4. Veelzijdige kappen
In de 14de eeuw zijn een aantal kappen van burgerlijke bouwwerken uitgevoerd als schilddak. Aan de beide einden van het dak op de rechthoekige plattegrond is dan een driehoekig dakschild. Voorbeelden daarvan zijn: het stadhuis van Haarlem, het stadhuis van Dordrecht en kastelen, zoals Loevestein.
Op stadspoorten, kerkportalen, kapellen en verwante gebouwen of ruimten met een nagenoeg vierkante of veelzijdige plattegrond, werden kappen gebouwd, die rond één of twee makelaars of koningstijlen werden geconstrueerd. Voor iedere situatie werd door de timmerlieden een aparte oplossing bedacht. Hiervan worden enkele voorbeelden behandeld.

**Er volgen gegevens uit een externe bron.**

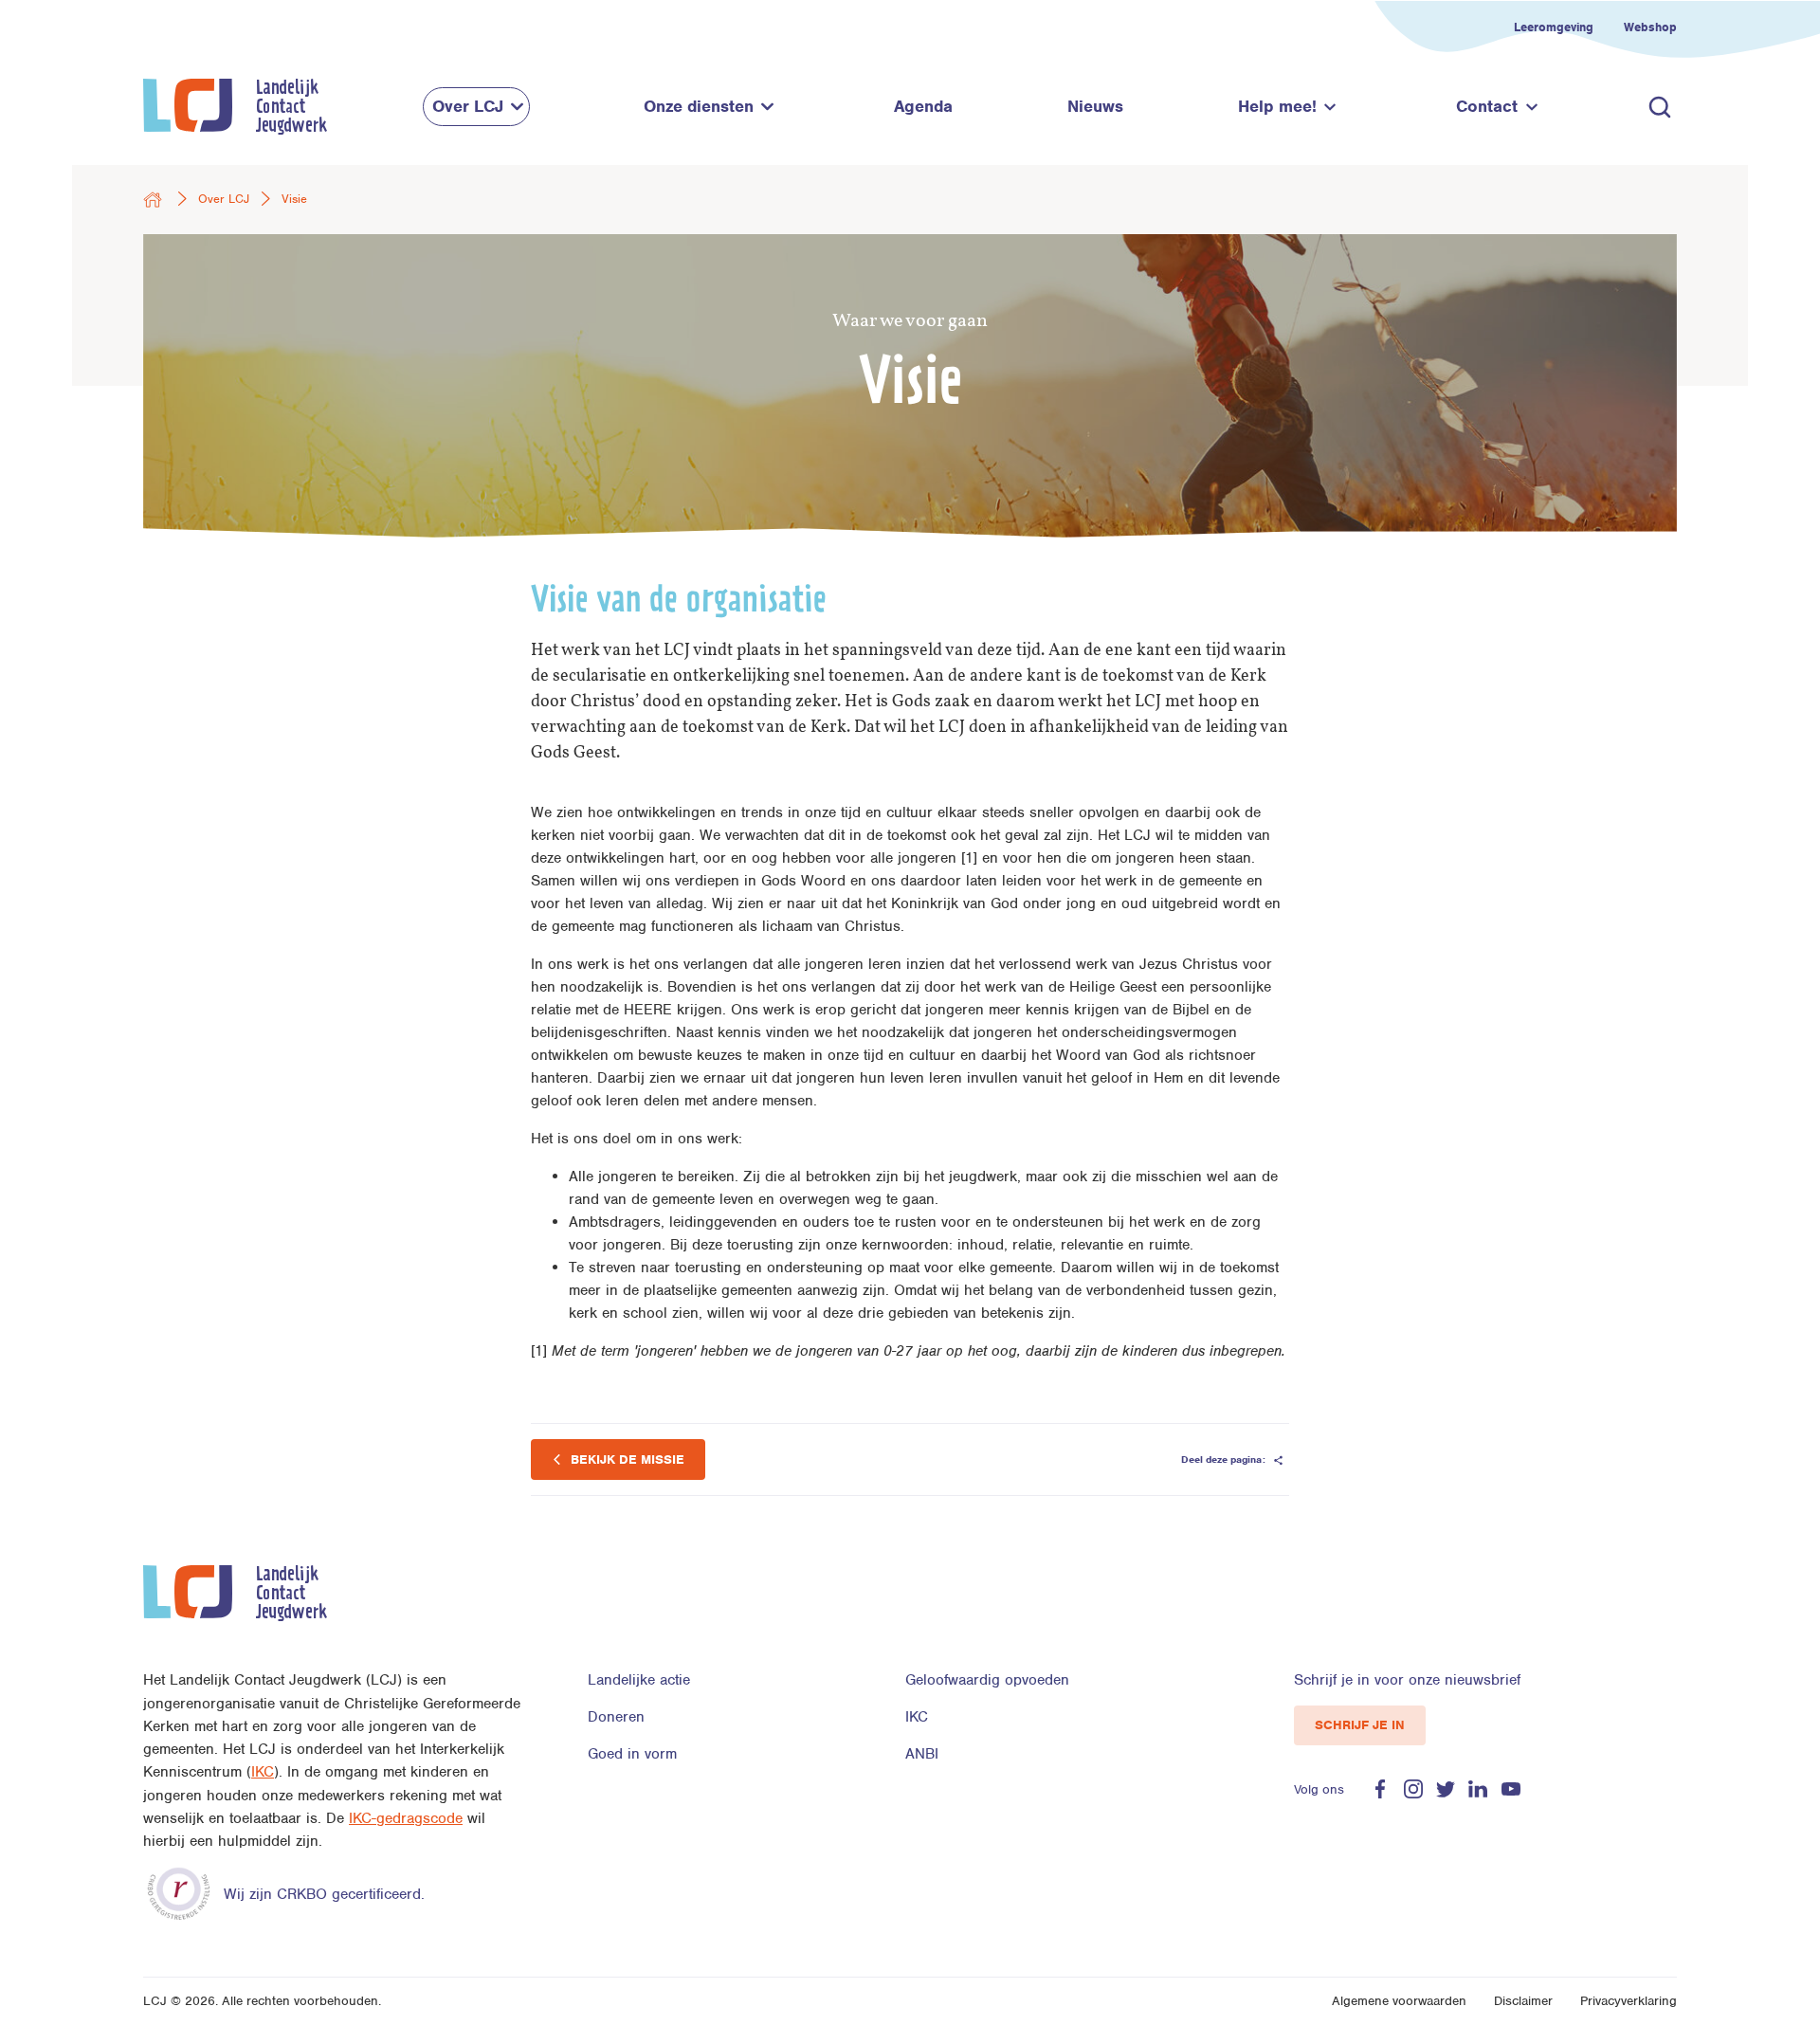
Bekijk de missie (625, 1459)
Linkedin (1477, 1788)
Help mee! (1277, 106)
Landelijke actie (639, 1679)
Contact (1487, 106)
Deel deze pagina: (1224, 1459)
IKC (262, 1771)
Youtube (1511, 1788)
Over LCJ (467, 106)
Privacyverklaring (1628, 2001)
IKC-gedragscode (406, 1818)
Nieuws (1095, 106)
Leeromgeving (1553, 27)
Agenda (923, 106)
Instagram (1413, 1788)
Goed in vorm (632, 1753)
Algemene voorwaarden (1399, 2001)
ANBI (921, 1753)
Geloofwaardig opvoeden (987, 1679)
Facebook (1380, 1788)
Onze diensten (699, 106)
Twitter (1445, 1788)
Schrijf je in (1360, 1725)
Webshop (1650, 27)
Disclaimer (1523, 2001)
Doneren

De omstreeks 1300 gebouwde toren van de kerk te Oudewater (U.) heeft een zadeldak uit de bouwtijd, dat gedragen wordt door twee gebinten met hoge kromme stijlen (afb. 468). De kap heeft ook twee makelaarflieringen. De gespannen hebben drie hanebalken, waarvan er twee op de hanebalkflieringen liggen. Aan de voet heeft iedere span of spoor een standzoon, die rust op een blokkeel.
De kap heeft aan de beide korte zijden een afschuining, een wolfeind. Daardoor ontstonden driehoekige dakvlakken, waarvan de voeten ter hoogte van de flieringen over de kromstijlgebinten liggen. Op het punt in de nok, waar aan weerszijden (in dit geval de zuid- en de noordzijde) drie dakvlakken bij elkaar komen, is een koningstijl geplaatst, die rust op de onderste hanebalkfliering. Het gespan op die plaats is versterkt met korbelen en standzonen, die langs de muur tot op de versnijding ter hoogte van de zolderbalklaag doorlopen.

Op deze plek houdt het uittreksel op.